Athletics medal likely to remain elusive for India

August 03, 2012 02:11 am | Updated November 16, 2021 11:16 pm IST - LONDON:

Guangzhou: India's Krishna Poonia competes on her way to win the bronze medal in the women's discus throw event at the 16th Asian Games in Guangzhou, China on Tuesday. PTI Photo (PTI11_23_2010_000261B)

Guangzhou: India's Krishna Poonia competes on her way to win the bronze medal in the women's discus throw event at the 16th Asian Games in Guangzhou, China on Tuesday. PTI Photo (PTI11_23_2010_000261B)

The ‘elusive athletics medal’ should remain elusive for India as track and field action opens at the Olympic Stadium on Friday.

To leapfrog from an ‘also-ran’ status to a position on the podium is an impossibility, especially in athletics. Yet, that has not prevented officials of the Athletics Federation of India (AFI) from talking about medals in these Olympics.

The odd personal best that may compare favourably with world’s top lists in a season may amount to nothing if consistency at the highest level is lacking, not to talk of success at the highest level.

By success at the international level we do not mean world championships and the Olympics alone but Diamond League and other Grand Prix meets of the IAAF.

It was not inappropriate to project Indian athletics in a positive way after the last Commonwealth Games and the Asian Games. But in less than a year, a doping scandal struck the country’s elite female 400m runners, and since then it has been difficult for the sport to climb back at home.

One top-10 athlete

In a batch of 14 athletes in the Olympics, India has one top-10 athlete for the season in woman discus thrower Krishna Poonia (season best and personal best 64.76m, ninth in season lists) and three other top 20 athletes in shot putter Om Prakash Singh (SB and PB 20.69m), discus thrower Vikas Gowda (SB and PB 66.28m) and woman high jumper Sahana Kumari (SB and PB 1.92m).

Still, the dice is loaded against the Indians if only for the fact that Indian athletics history in the Olympics is limited to the participation of a select few in the finals. Moreover India’s record since P.T. Usha made the 400m hurdles final in 1984 shows just one more entry into an individual final, that by long jumper Anju Bobby George in Athens, 20 years later.
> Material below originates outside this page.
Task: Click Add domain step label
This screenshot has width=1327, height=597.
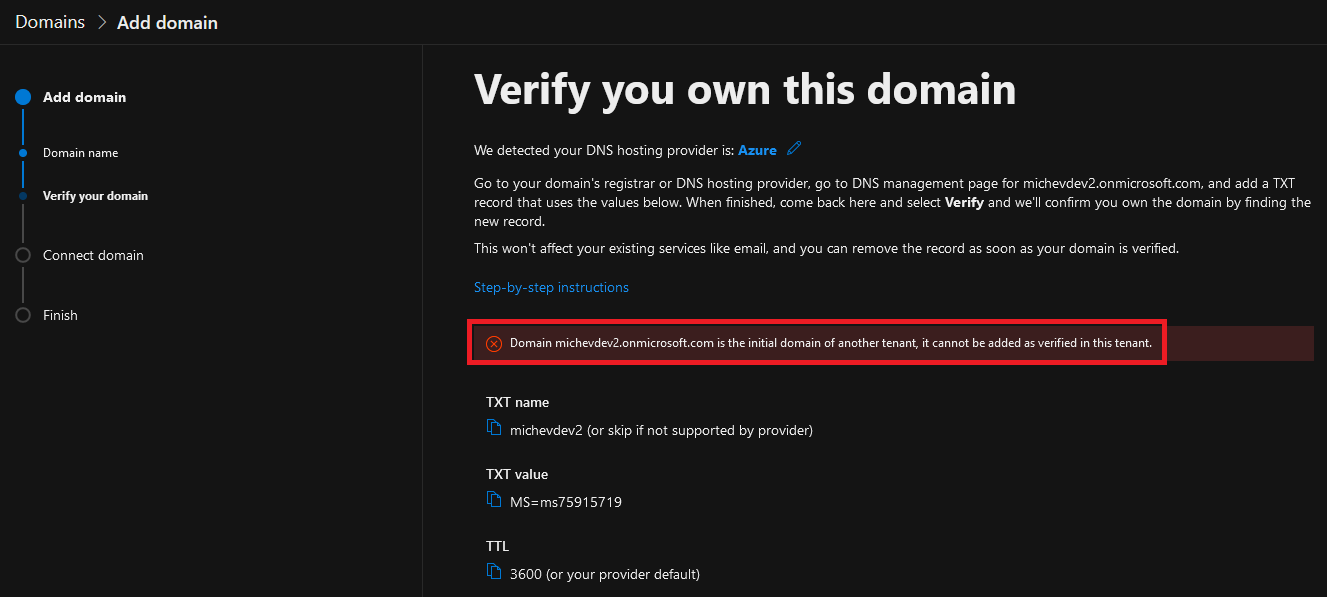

Indian athletes drew a blank in Beijing last time as far as making the final was concerned. Gowda finished 22nd in the qualification round with 60.69 while Poonia was 24th with 58.23.

Gowda has since then risen in stature with his seventh-place finish (64.05m) in last year’s world championships in Daegu. He could be in the final in these Games if he is around his season’s best, the only forecast his father and coach Shive Gowda has made since arriving here.

The hype back home, however, has surrounded Poonia — apart from the walkers — especially after her Commonwealth Games win, the first gold by an Indian woman athlete in the Games. She was the first to check into London in the first week of July, but her latest result of 61.26m is not encouraging.

From among the others, there is much promise in the way Usha’s trainee Tintu Luka has come up during the past two seasons in the 800m.

High hopes

Usha has high hopes on her ward though she would be handicapped by the limited number of international races she had this season. An entry into the final will be a tremendous achievement for the 23-year-old Kerala woman.

Barring Sahana Kumari’s 1.92m, most of the personal bests or Olympic qualification marks have come from other Indian athletes in April-May this year or even further back. That some of them are nowhere near those marks closer to the Games may prove decisive.

The fortunes of Om Prakash, Poonia and Seema, and woman triple jumper Mayookha Johny (SB 13.91m, PB 14.11m) will be determined on Friday.